LA LAITIÈRE – 1659
La force, la simplicité et la netteté de cette oeuvre incarnent
désormais l’essence du caractère holllandais.
Le personnage qui se détache sur un
mur blanc nu donne pratiquement à lui seul toute la force du tableau.
Vermeer souligne
les contours du dos de son personnage d’un trait blanc très fin. Ce procédé fait
ressortir le personnage et met en valeur ses couleurs.
Cette œuvre a toujours été
saluée comme l’une des meilleures de Vermeer. C’est par un vote spécial du Parlement
hollandais qu’elle a été acquise pour les collections nationales.
La présence des
éléments de décor est ici réduite au minimum : l’attention se concentre sur la figure
d’une robuste servante qui verse du lait dans une marmite.
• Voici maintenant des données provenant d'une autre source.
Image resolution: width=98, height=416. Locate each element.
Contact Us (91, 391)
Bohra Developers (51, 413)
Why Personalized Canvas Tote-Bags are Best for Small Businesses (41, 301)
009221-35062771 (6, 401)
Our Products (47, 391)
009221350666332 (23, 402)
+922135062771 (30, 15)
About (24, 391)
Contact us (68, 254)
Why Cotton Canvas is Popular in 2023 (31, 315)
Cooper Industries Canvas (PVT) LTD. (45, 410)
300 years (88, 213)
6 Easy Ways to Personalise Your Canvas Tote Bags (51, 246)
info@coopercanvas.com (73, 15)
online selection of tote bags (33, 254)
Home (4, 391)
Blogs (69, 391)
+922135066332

Généralement Vermeer peint
des personnages appartenant à un milieu social plus élevé.
Les coups de pinceau sont
hardis et vigoureux: le modelé est assez sommaire.
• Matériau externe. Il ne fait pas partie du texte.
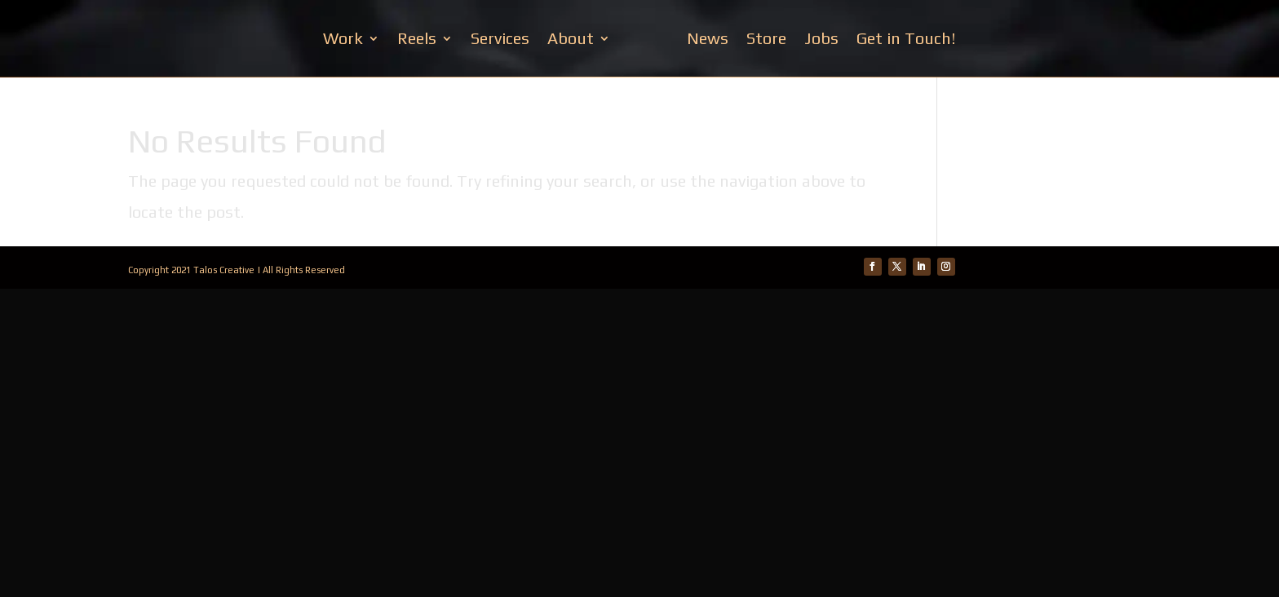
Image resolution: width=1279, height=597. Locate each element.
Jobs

Les couleurs : jaunes, bleus, verts
et rouges , sont fortes et terreuses.
La lumière entrant par la fenêtre, à gauche,
éclaire cette femme, le mur qui se trouve derrière elle et la table du premier plan.
Sur
celle-
Sur la corbeille comme sur le pain et le pichet en bronze,
on relève la technique à pointillés de lumière déjà utilisée par Vermeer pour certaines
toiles et qui donne ici des résultats magistraux.
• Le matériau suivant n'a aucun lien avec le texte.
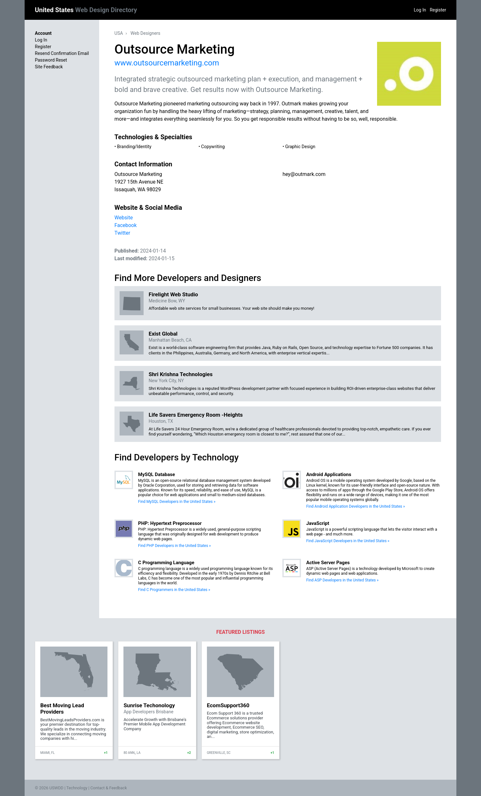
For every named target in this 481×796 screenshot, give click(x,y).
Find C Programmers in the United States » (174, 590)
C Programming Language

Sont traités de la même façon le
corsage et le tablier de la domestique, le récipient de laiton accroché au mur du
fond.
Le tableau de Vermeer se distingue de la tradition hollandaise des « scènes
de cuisine » : l’atmosphère en est déterminée par le caractère du personnage.
L’attitude
concentrée de la femme et son application à travailler aux besoins de la famille
illustrent bien l’idéal hollandais des vertus domestiques.
Cette signification est
renforcée par la présence d’un brasero sur le sol et de carreaux décorés d’amours
sur la plinthe qui sont autant d’allusions symboliques à l’affection.